When I was reading through a brief explanation of changes made to the 2020 PECOTA Standings, I came across this line that made me chuckle: “Please remember that PECOTA and our simulations do not ‘pick’ a team to ‘win’ any particular number of games. Rather, they identify an estimated range of games a team might win and tells you the average of that fairly wide range.”
There’s no annual tradition better than lamenting how many games PECOTA “picked” the Cubs to “win,” so I both feel BP’s pain … and am a contributing source of it. Sorry, PECOTA. Let me make it up to you.
In service of BP’s plea, we’ll start today with a visual representation of the “range” referenced above.

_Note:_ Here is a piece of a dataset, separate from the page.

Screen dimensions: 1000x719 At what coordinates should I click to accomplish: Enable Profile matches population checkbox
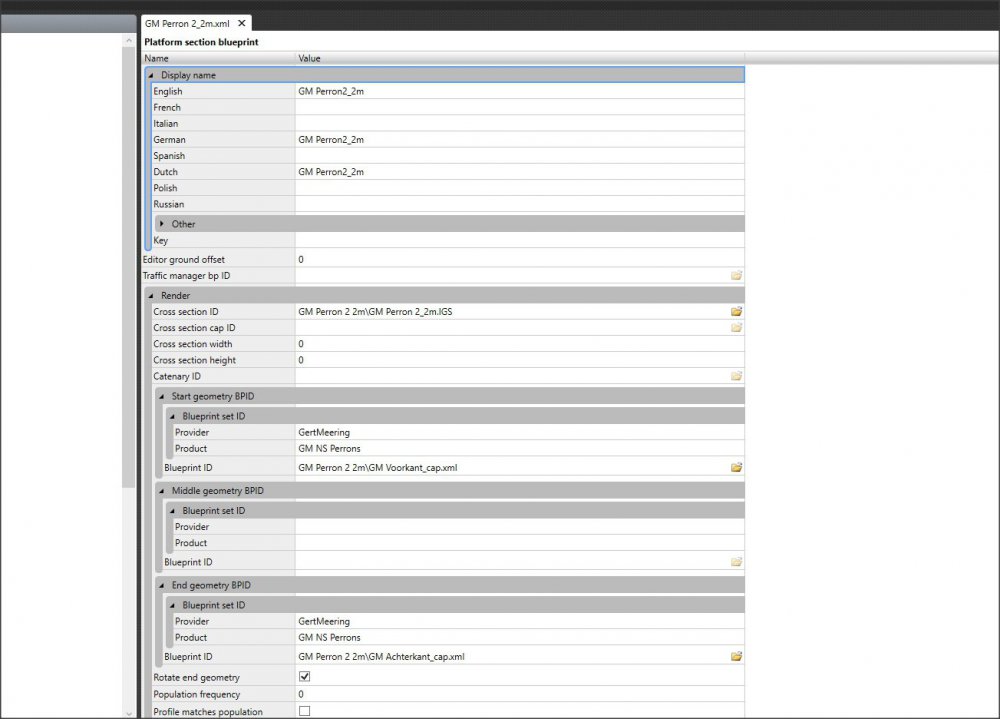[x=305, y=711]

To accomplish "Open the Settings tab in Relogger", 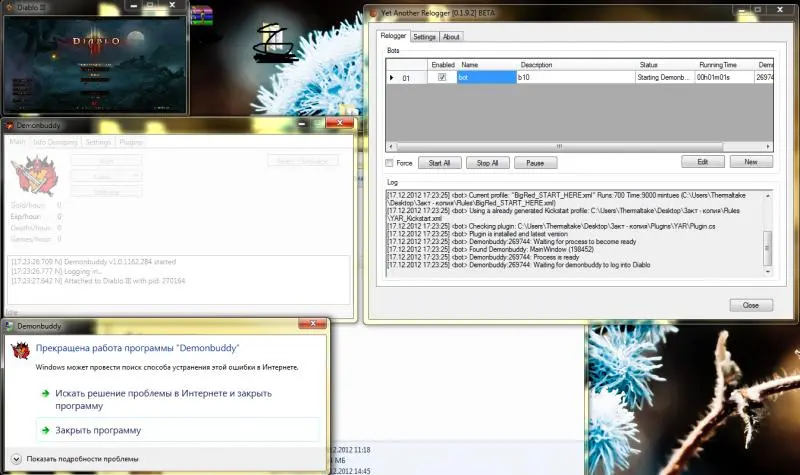I will (425, 37).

At a quick glance, it probably does a better job of illustrating the reality of each division anyway. But before we get to the NL Central, I want to show you the landslide NL West for a good frame of reference of what it looks like when one team is pretty clearly projected to run away with the division (I think it’ll help us when we look at the Cubs):
Get the idea?
The second-place Diamondbacks would have to basically play up to their highest order deviation just to tie the Dodgers at their most likely win total. In other words, it’ll likely take not one, but TWO statistically unlikely events for the not-Dodgers to win the NL West.

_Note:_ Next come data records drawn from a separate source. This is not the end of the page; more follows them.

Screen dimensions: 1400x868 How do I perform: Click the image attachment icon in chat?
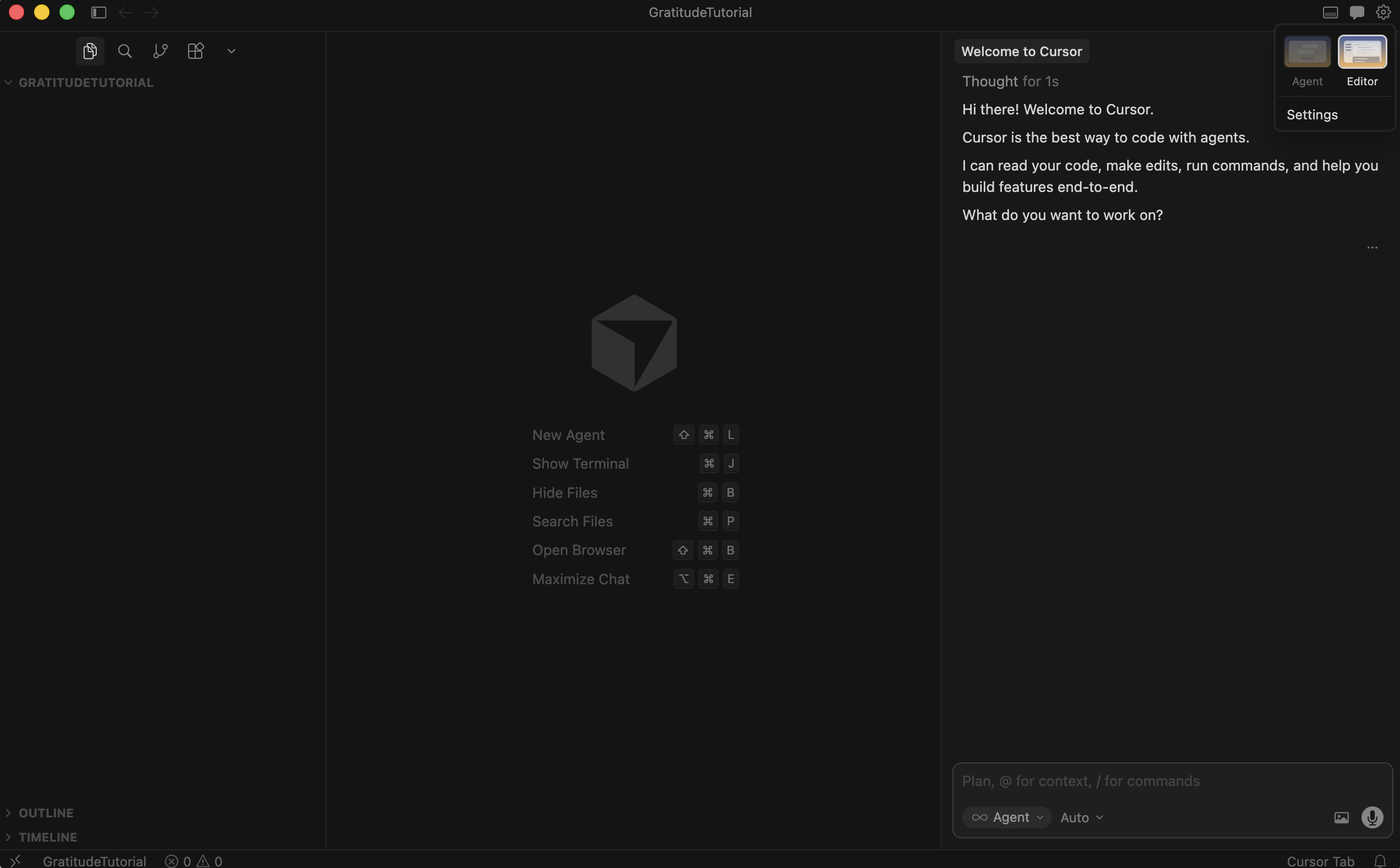(1341, 817)
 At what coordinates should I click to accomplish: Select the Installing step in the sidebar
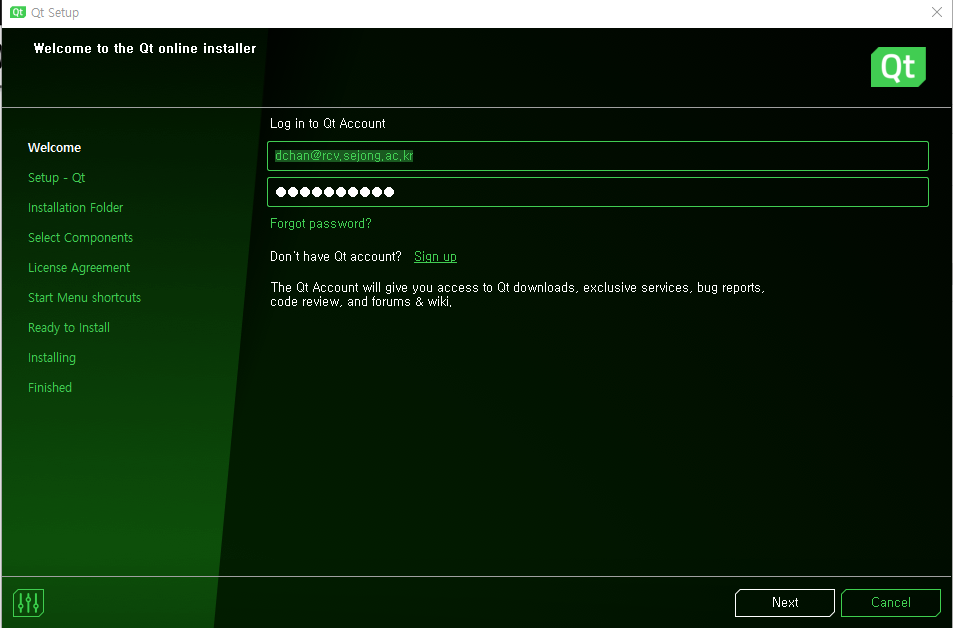pos(52,358)
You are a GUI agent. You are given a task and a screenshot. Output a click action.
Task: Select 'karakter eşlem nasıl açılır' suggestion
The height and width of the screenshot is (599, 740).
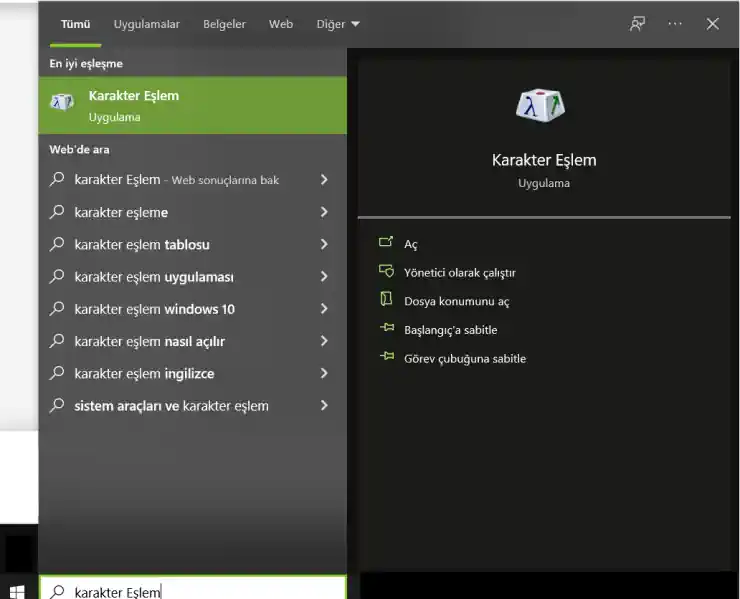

The NL Central, by contrast, is not quite so far apart:
There’s obviously a lot less relative distance between the peaks of the teams in the NL Central, with the exception of the Pirates, but the Reds are the party that comes out on top. And given that they have the easiest schedule in Major League Baseball this season, that’s not particularly surprising. But it would represent the fourth NL Central team to win the division in as many years: Cubs (2017), Brewers (2018), Cardinals (2019), which is pretty strange. And very annoying, given that this was supposed to be the Cubs window (sigh).
But okay. I know you want to see some real numbers, so let’s move onto the table.
According to the updated 60-Game PECOTA Projections, the Chicago Cubs will finish the 2020 season in second place of the NL Central with somewhere between 31-32 wins, just one game behind the Reds, and one game ahead of the Cardinals and Brewers (in the second Wild Card position). That more or less aligns with the ZiPS projections, which actually had the Cubs on top with 32 wins and the Cardinals/Brewers/Reds just behind with 31. And in that respect, the NL Central is a little atypical.
When Andrew Simon (MLB.com) tried to determine how many wins it would take to secure a division this season, the “flip a coin, 50%” tier was 35 wins. You couldn’t “feel confident, 70%” without at least 36 wins. But in the NL Central, given (1) how even the talent is among the four top teams and (2) the lack of contests against the top dogs in the NL East and West (plus the fact that the AL Central isn’t exactly the toughest division in baseball), 35 wins feels like a lock for the NL Central division crown. Get there and you’re probably playing in October.
With that said, it’s not difficult to be disappointed by everything else.
After running 1,000 simulations of the 60-game season, the Cubs odds of winning the division are basically just 1 in 4 (25%), compared to the Reds who are closer to 2 in 5 (44%). That’s a relatively large gap, which should not be lost on any of us. The Cubs, themselves, have 6 percentage points on the Cardinals and have odds twice as high as the Brewers for the division, but that’s little solace after missing the playoffs last year and an early exit in 2018.
Let’s just say beating Cincinnati as early and as often as possible this season will be extremely important. That may be the ticket to winning the division. The Cubs have a four-game series against the Reds before the end of July and will face them seven times before the end of August. Win five of those seven games and you’re likely feeling great about the Cubs chances come October. Lose five and, well ….
Beyond the odds, I will point out that the Cubs (319 runs) are projected to have the top offense in the NL Central this season, behind only the Dodgers (338 runs) in the National League and the Astros (341) and Twins (335) in the American League. That’s pretty darn cool. Perhaps, then, the Cubs are just two over-performances away from a big year (Alec Mills and Tyler Chatwood? Please?).
I LOVE talking about real baseball stuff again. Well, I mean, not real, because it’s projections. But, well, you know. Baseball.